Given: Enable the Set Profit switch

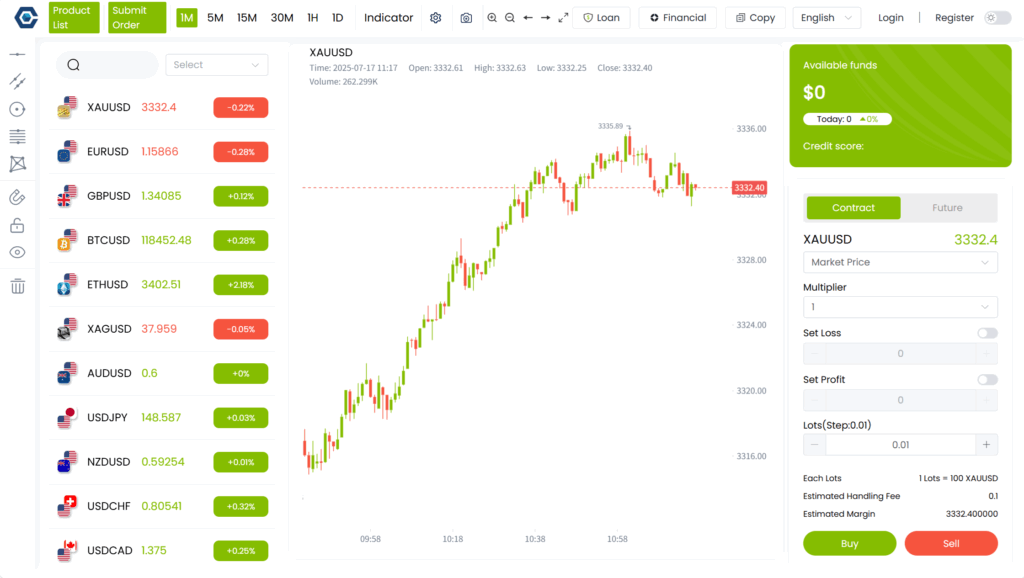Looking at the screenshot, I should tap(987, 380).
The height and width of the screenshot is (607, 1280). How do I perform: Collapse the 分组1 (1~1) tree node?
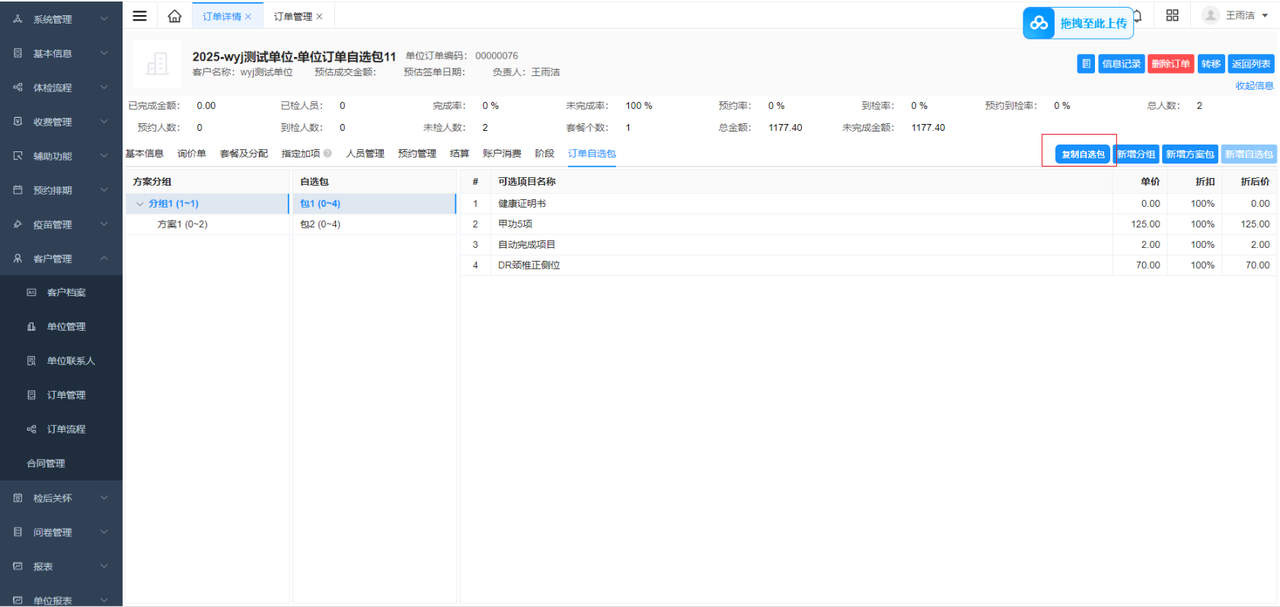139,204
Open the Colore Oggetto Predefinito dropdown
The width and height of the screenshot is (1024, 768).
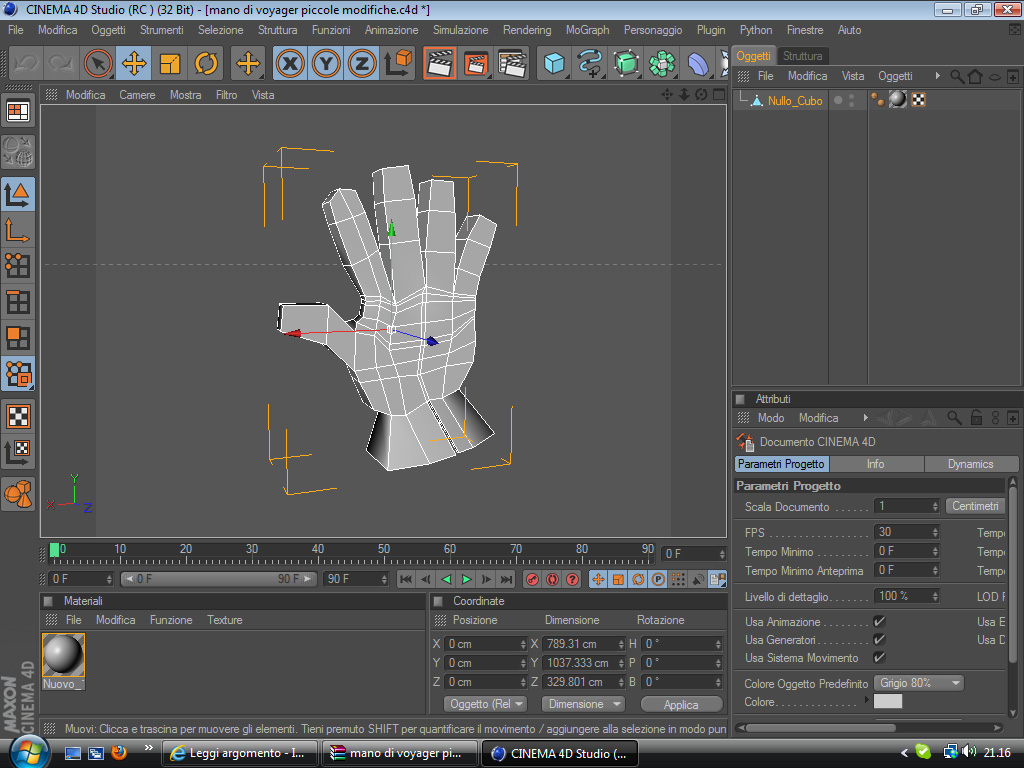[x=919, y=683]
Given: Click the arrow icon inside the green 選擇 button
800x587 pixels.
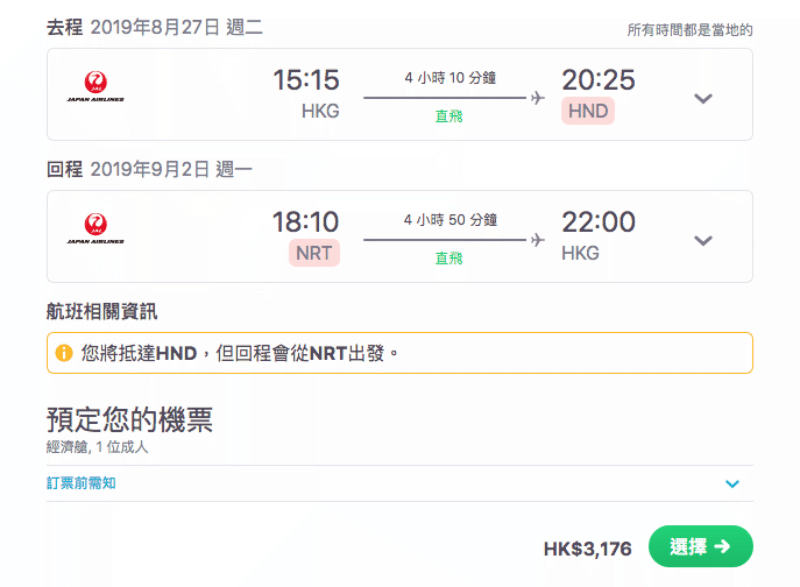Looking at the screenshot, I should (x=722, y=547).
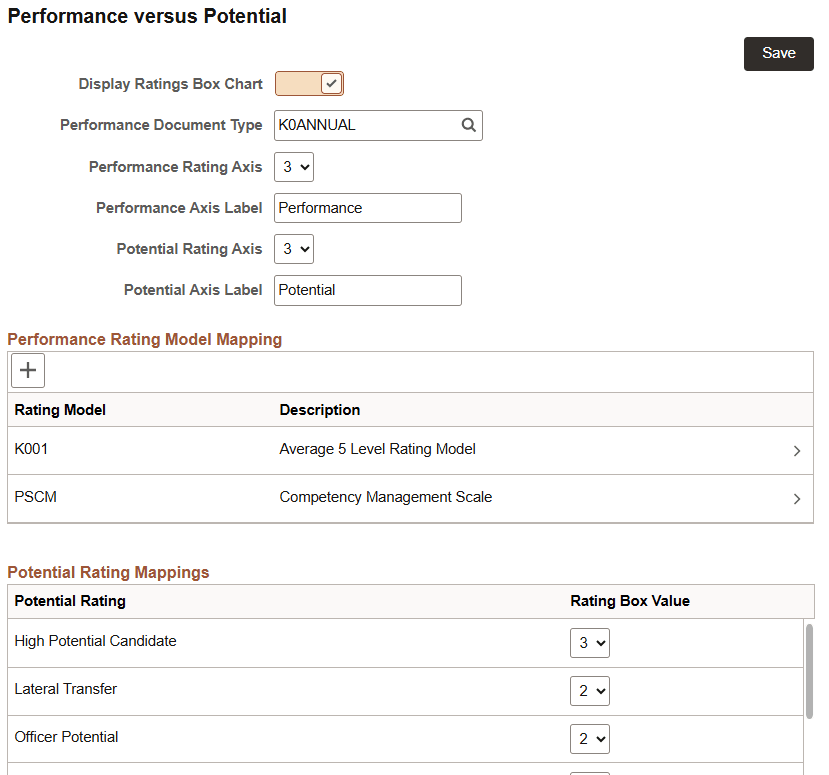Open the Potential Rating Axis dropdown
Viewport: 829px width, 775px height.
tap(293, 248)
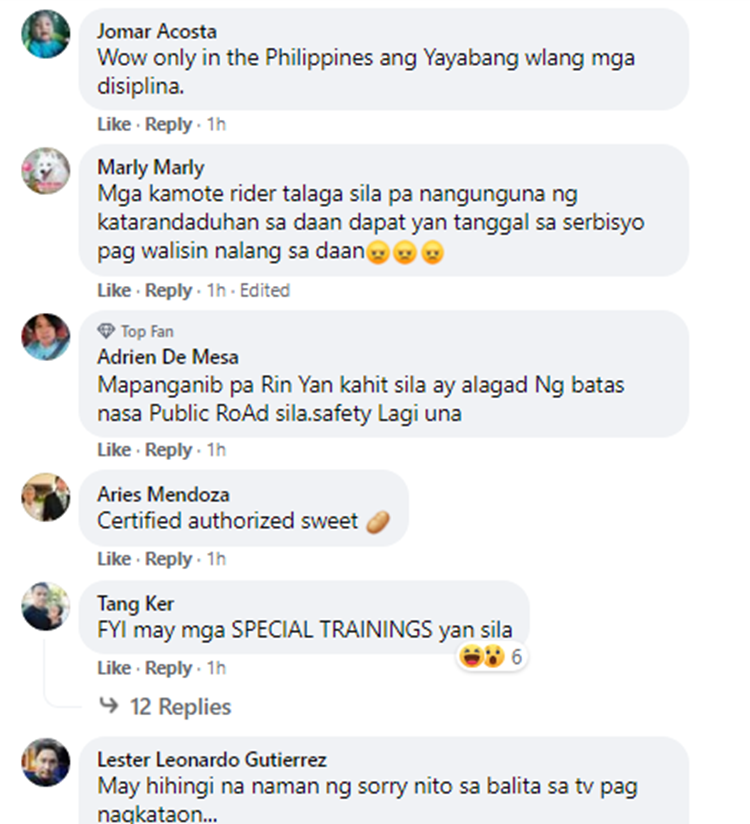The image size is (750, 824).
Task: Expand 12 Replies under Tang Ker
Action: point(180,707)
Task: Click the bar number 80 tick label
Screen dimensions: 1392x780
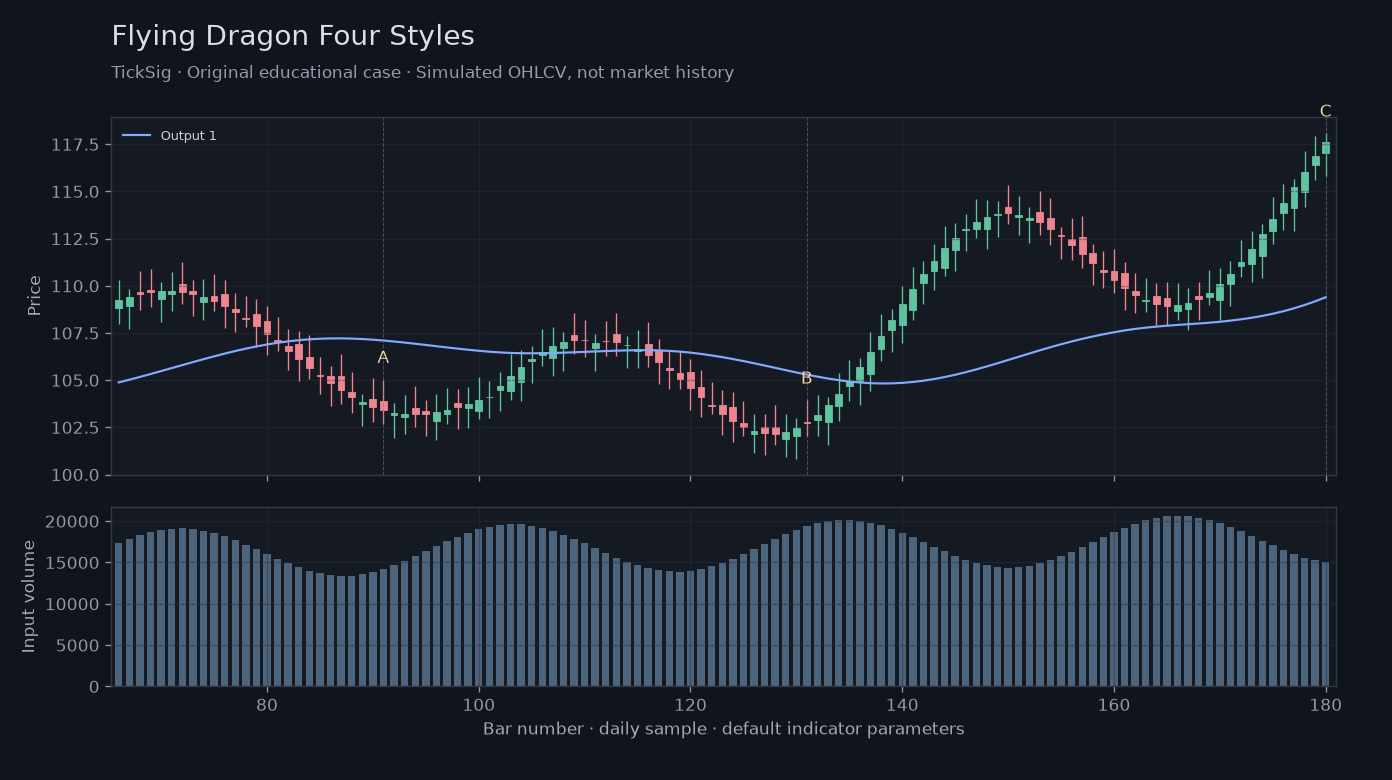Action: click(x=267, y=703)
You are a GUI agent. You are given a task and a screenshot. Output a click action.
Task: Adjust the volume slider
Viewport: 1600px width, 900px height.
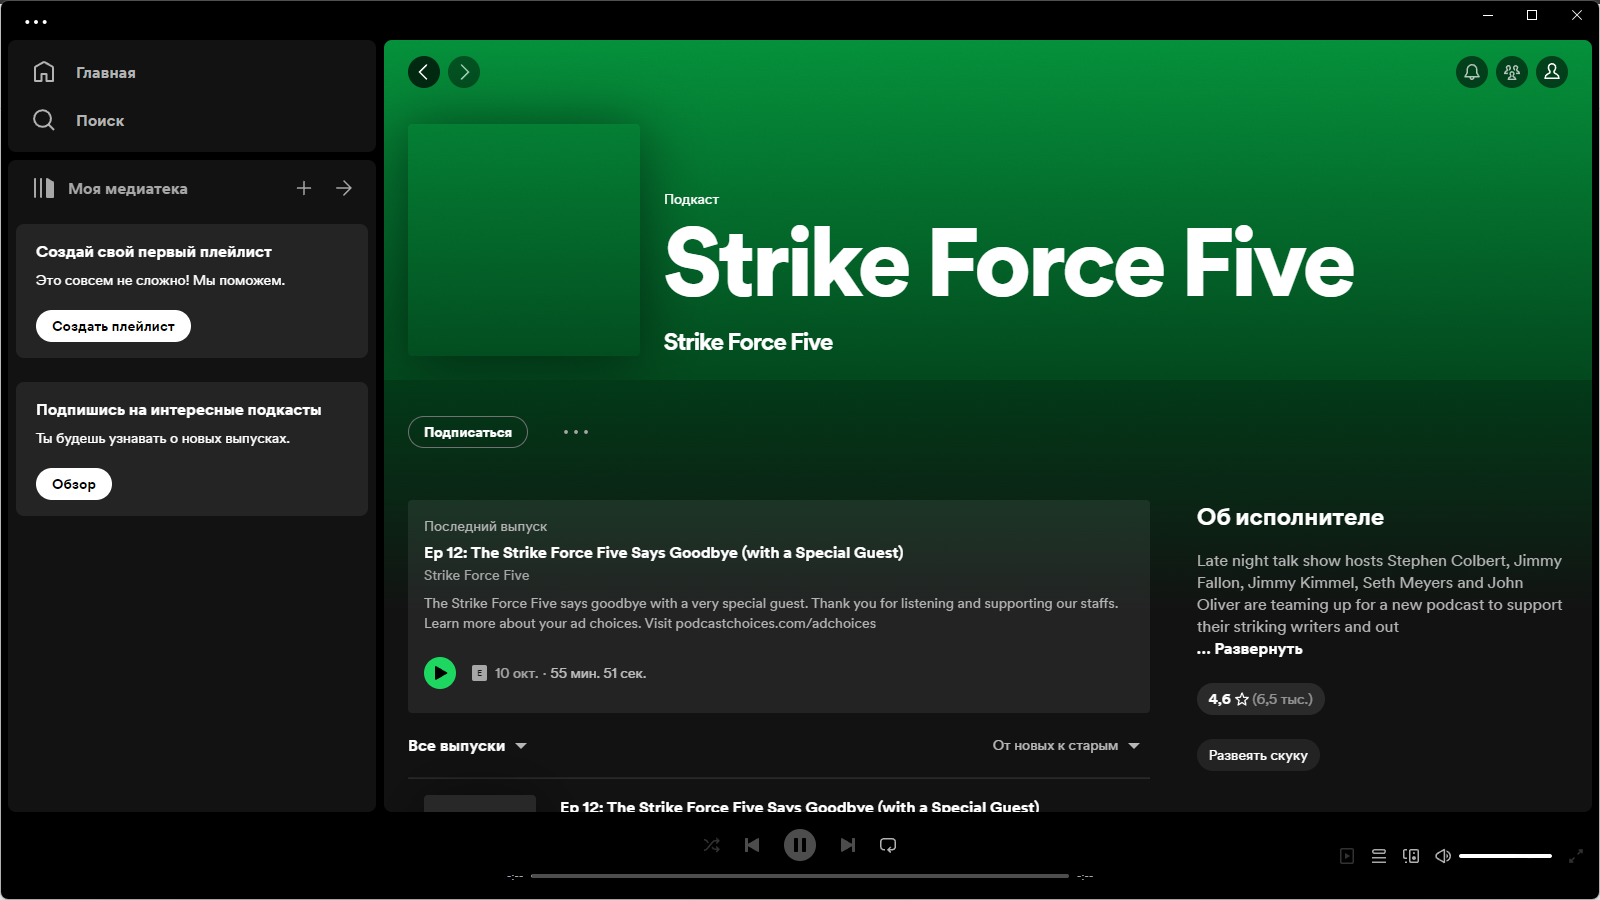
..........
Could the lines from the one with "The width and" through the last line of the material above be written out exactly, both included, with pictures left out?

Response below
The width and height of the screenshot is (1024, 768).
[x=919, y=683]
Given: Click the arrow icon inside the green 選擇 button
800x587 pixels.
Looking at the screenshot, I should (x=722, y=547).
Open the Potential Rating Axis dropdown
Viewport: 829px width, 775px height.
tap(293, 248)
The image size is (750, 824).
Task: Expand 12 Replies under Tang Ker
Action: point(180,707)
Task: Click the bar number 80 tick label
Screen dimensions: 1392x780
Action: click(x=267, y=703)
You are a GUI agent. You are given a task and a screenshot. Output a click action.
Task: Adjust the volume slider
Viewport: 1600px width, 900px height.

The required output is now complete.